Ours is a City of Writers displays dynamic art


Nestled atop a scenic hill in Barnsdall Art Park, the concrete walls of the Los Angeles Municipal Art Gallery have long served as a harbor for public art and community discourse on Sunday. In a twist on traditional exhibitions, the gallery premiered its showcase of Ours is a City of Writers, a project exploring the intersectionality of contemporary art and writing.

Through March 26, the space will host a variety of installations with accompanying texts, replete with complimentary refreshments and spontaneous performances. The free exhibit was organized by guest curators Suzanne Hudson, Simon Leung and James Nisbet, who invited writers and various types of artists alike to contribute.

“We decided we would invite artists and writers who have some kind of relationship with writing and interest in the intersection between writing and art,” Leung said. “We reached out to them and asked them to further select people they’d like to work with. We didn’t put any restrictions so in some cases, people we invited selected people to also be in the show or collaborations developed as artists and writers worked on pieces together.”

The profound and unique freedom the curators gave the artists and writers meant that in the end, there was no cohesive theme or message to unite the pieces. Rather than a chronological display, the pieces were grouped throughout the exhibit according to medium, with sculptures on one side, installations on another and multimedia pieces in individual rooms.

“There was no one theme. [The curators’] main goals were art and writing and how they come together,” gallery intern Adriana Luna said. “It’s kind of a collaboration between artists and writers, and the theme kind of just happened through that.”

LAMAG posed an interesting challenge to the curators in addition to being the quintessential venue at which to hold the exhibit; it remains one of the few municipal galleries in the city and allows open conversation between artists and the community in a public space.
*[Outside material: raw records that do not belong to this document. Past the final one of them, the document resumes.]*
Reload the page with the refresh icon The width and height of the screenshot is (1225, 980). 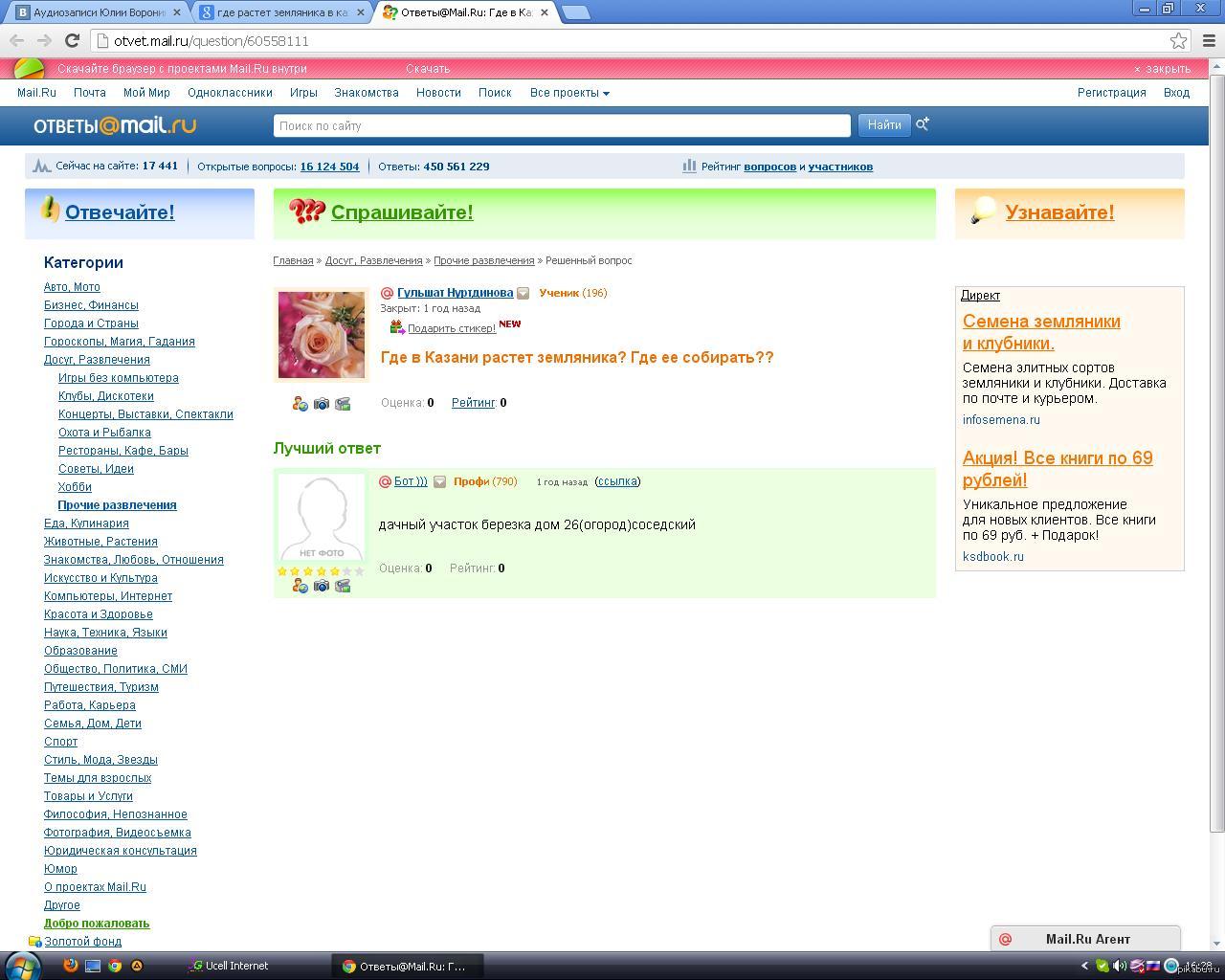72,40
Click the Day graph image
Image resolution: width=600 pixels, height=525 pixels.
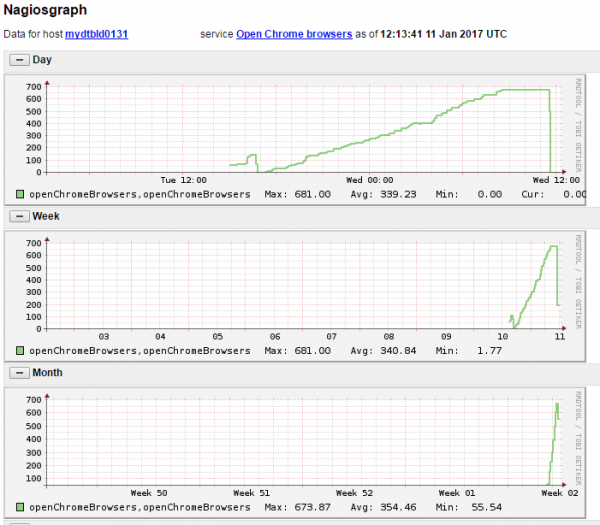[300, 130]
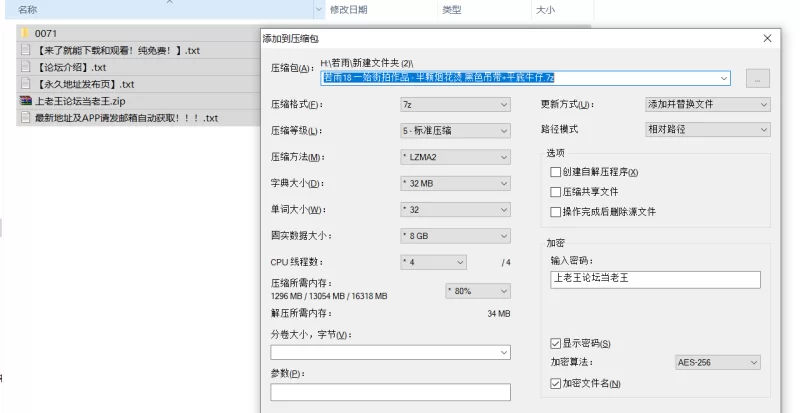Click the 最新地址及APP请发邮箱自动获取 txt file icon
The width and height of the screenshot is (800, 413).
26,118
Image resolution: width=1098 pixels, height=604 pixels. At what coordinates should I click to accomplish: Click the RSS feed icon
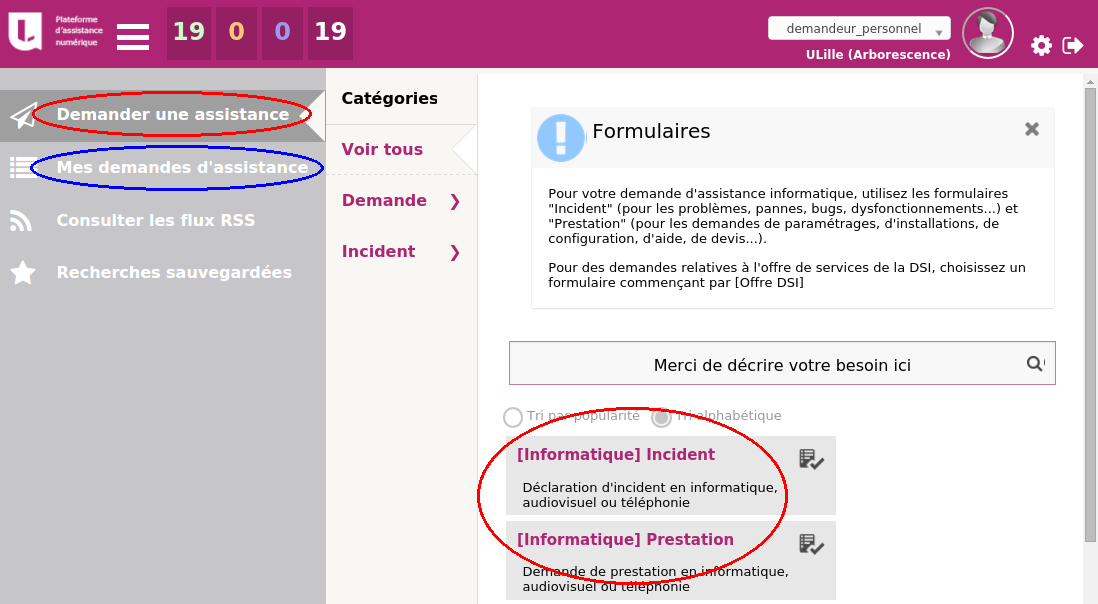tap(23, 220)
A previous coronation of the project exploring the relationship between art and writing was featured this month in The Brooklyn Rail, but the curators thought it apposite to establish an exhibit in Los Angeles.

“Los Angeles is a city where people in the art world have some relationship to education or exist in institutions, so on a very real level, people are parts of communities where they have sustained discourse, or some way of talking about art,” Leung said. “Art writing in Los Angeles is also very organically tied to art production. The reality is that writing very much fits into how we work as artists.”

Although the curators’ venture is young, it has already garnered widespread attention and appreciation from peers in the art and literary worlds as well the general public. Leung hopes to continue growing the collection of writings on the gallery’s website and eventually expand to more cities because he believes so strongly in the message the project encapsulates.

“One of the things I’d really like to convey [through the exhibit] is that there is a contemplative dimension to the works which reflects back on the relationship between art and writing,” Leung said. “Another thing I wanted to emphasize is how something like friendship is, in fact, productive for making new work and how we develop a conversation among [artists and writers].”